Sur le continent africain, c’est un des pays qui a le plus d’hélicoptères. On s’appuie notamment sur le Maroc pour démontrer que nos hélicoptères sont efficaces pour répondre aux besoins des opérationnels. A ce titre, je pense que l’armée de l’air ou la gendarmerie sont totalement satisfaits des services rendus par nos machines. Nous sommes le numéro un mondial et nous sommes aujourd’hui en train de travailler sur la capacité à développer localement les compétences chez nos clients de façon, entre autres, à réduire les délais de livraison de pièces détachées et à assurer l’assistance technique.

Pour les moins érudits, quelles sont les particularités des hélicoptères Airbus?

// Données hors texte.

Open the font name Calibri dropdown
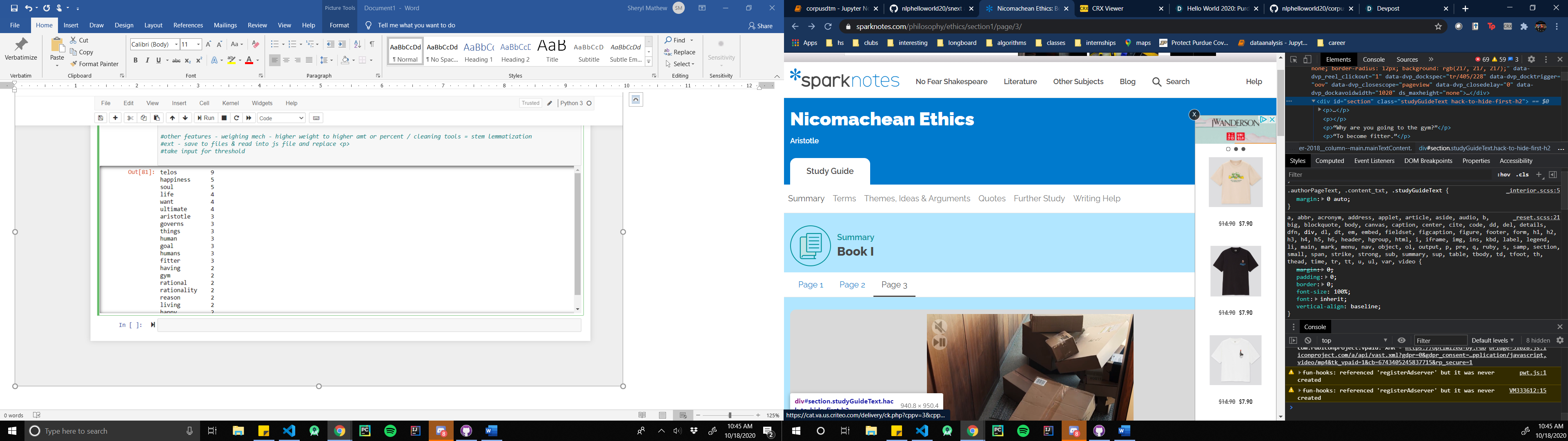The width and height of the screenshot is (1568, 441). [176, 45]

Les hélicoptères Airbus savent répondre à tous les types de missions. La gendarmerie le sait très bien puisqu’elle possède tous les hélicoptères de la gamme. Nos hélicoptères sont capables d’effectuer toutes les opérations de services publics, que ce soient celles qui concernent les forces de police, les opérations effectuées par les pompiers afin de lutter contre les incendies, les opérations d’évacuation, de transport de personnes ou de VIP. On peut aussi faire de la surveillance de frontières, ou de l’attaque avec un hélicoptère léger. On est capable de répondre à tous les besoins avec des hélicoptères qui sont polyvalents et qui peuvent être reconfigurés à moindre coût pour remplir des missions publiques et d’autres militaires.

Quels sont les prix de ces hélicoptères ?

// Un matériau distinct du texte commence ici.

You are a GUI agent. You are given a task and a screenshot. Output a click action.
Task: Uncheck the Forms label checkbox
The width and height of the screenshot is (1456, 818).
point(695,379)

Pour déterminer le prix, il faut discuter avec le client sur le service que doit rendre l’hélicoptère. Je vous explique : l’hélicoptère qui va répondre à une mission bien déterminée nécessite des équipements et il doit donc être équipé. Ces équipements ont un coût et je serai incapable de vous donner un prix si je n’ai pas la mission exacte et le cahier des charges qui va permettre de bâtir une offre commerciale qui sera de toute façon compétitive. Parce que Airbus est capable aujourd’hui de faire des offres très compétitives étant donné qu’on travaille sur la réduction des coûts. Nous  proposons à nos clients des solutions qui sont adaptées à leurs capacités financières et en même temps pour répondre à leurs besoins.

Quel est votre positionnement sur le marché africain?

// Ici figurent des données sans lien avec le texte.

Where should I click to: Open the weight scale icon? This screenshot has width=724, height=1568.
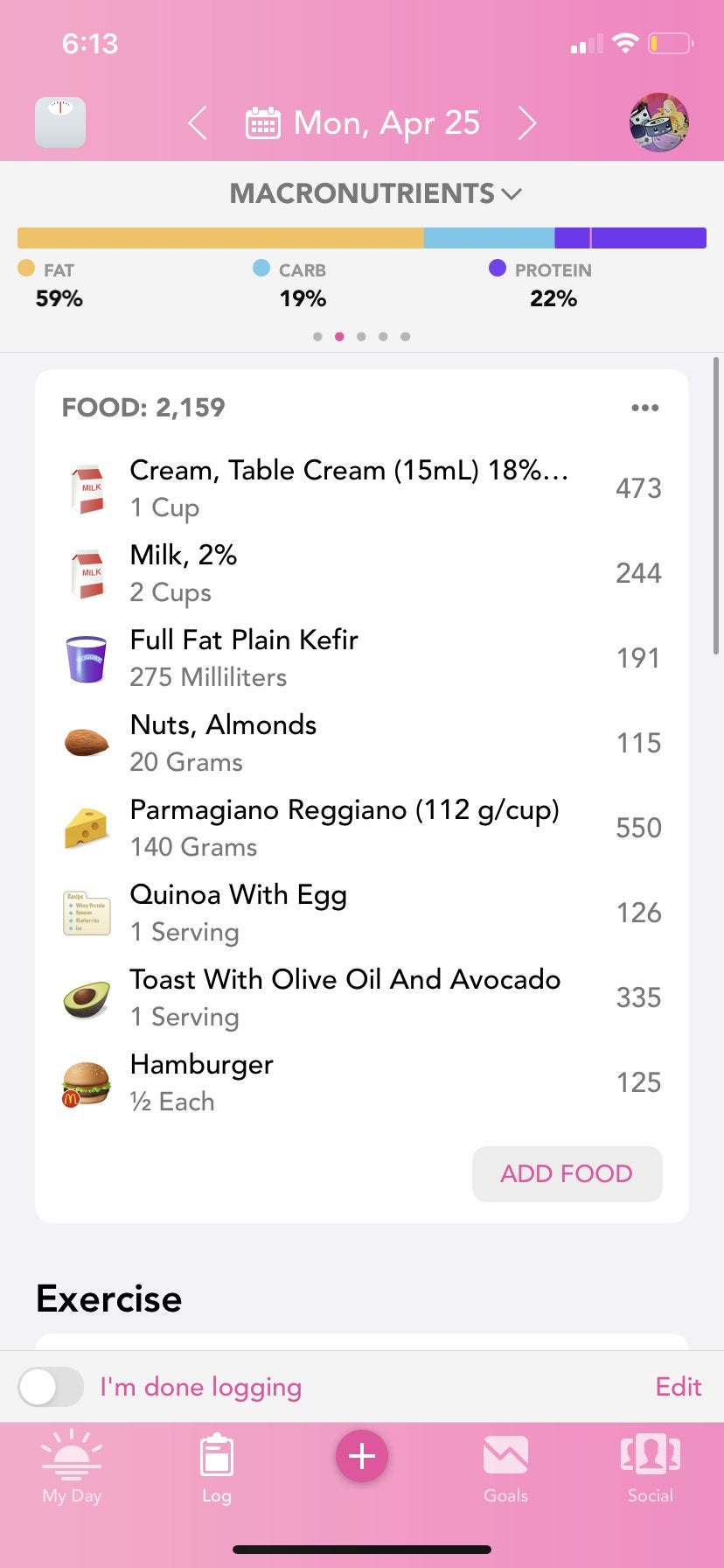pos(60,122)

Nous avons plus de 600 hélicoptères de tous types qui volent sur le continent. On est très bien placé sur le marché civil.

Le marché militaire reste un peu difficile à pénétrer mais on travaille sur des solutions qui seraient entre autres dans le domaine de l’hélicoptère d’attaque ou dans le domaine tactique. Nous disposons de solutions qui permettent d’apporter des réponses à la demande dans ces domaines à un coût acceptable aux clients.